### PAGE EXCERPT

Mike Lozansky

Personal information
- Born: Michael Joseph Lozanski 13 November 1968 Calgary, Alberta, Canada
- Died: 19 December 2003 (aged 35) Calgary, Alberta, Canada

Professional wrestling career
- Ring name(s): Mike Lozansky Mike Anthony Tigre Canadiense Canadian Tiger
- Billed height: 5 ft 10 in (178 cm)
- Billed weight: 189 lb (86 kg)
- Trained by: Jesse Hernandez
- Debut: 1989
- Retired: 2002

= Mike Lozansky =

Canadian professional wrestler (1968–2003)

Michael Lozanski (November 13, 1968 - December 19, 2003) was a Canadian professional wrestler who spent his career in Western Canada, Mexico, Japan, Memphis and Extreme Championship Wrestling in Philadelphia. He also competed as Mike Anthony and Tigre Canadiense.

==Professional wrestling career==
Lozansky began his professional wrestling career in his hometown of Calgary, Alberta where he worked for Stampede Wrestling. Also worked in the Maritimes, Winnipeg and Vancouver.

In 1990, he worked for Steve Rickard in New Zealand. Then in 1991, he began working in Mexico as Tiger Candianese and later that year made his debut in Japan for New Japan Pro Wrestling.

Chris Jericho gives Lozansky praise for getting Jericho into Mexico in 1992. The two would become a tag team where Jericho got his name Lionheart.

In 1993, he made his debut in Memphis, Tennessee as Mike Anthony for United States Wrestling Association where he became a two time USWA World Tag Team Champion with Moondog Spike and Jeff Gaylord.

Lozansky made his debut in 1993 in Puerto Rico for World Wrestling Council where he teamed with Doby Gills for the tag team titles in 1994.

In 1995, Lozansky returned to Japan to work for All Japan Pro Wrestling.

He worked at the Stu Hart 50th Anniversary Show in Calgary where he teamed with King Lau losing to Gerry Morrow and the Cuban Assassin.

In 1996, he worked for Catch Wrestling Association in Germany.

######
### INFORMATION SUPPLIED

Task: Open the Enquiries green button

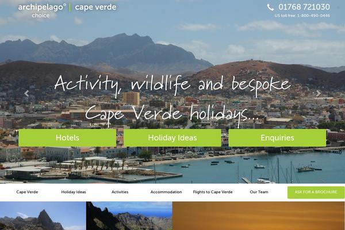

######

Retype the part of the Mike Lozansky article from "In 1993, he" up to and including "Association in Germany.". Rely only on the Mike Lozansky article, not on the data.

- _RESPONSE_
In 1993, he made his debut in Memphis, Tennessee as Mike Anthony for United States Wrestling Association where he became a two time USWA World Tag Team Champion with Moondog Spike and Jeff Gaylord.

Lozansky made his debut in 1993 in Puerto Rico for World Wrestling Council where he teamed with Doby Gills for the tag team titles in 1994.

In 1995, Lozansky returned to Japan to work for All Japan Pro Wrestling.

He worked at the Stu Hart 50th Anniversary Show in Calgary where he teamed with King Lau losing to Gerry Morrow and the Cuban Assassin.

In 1996, he worked for Catch Wrestling Association in Germany.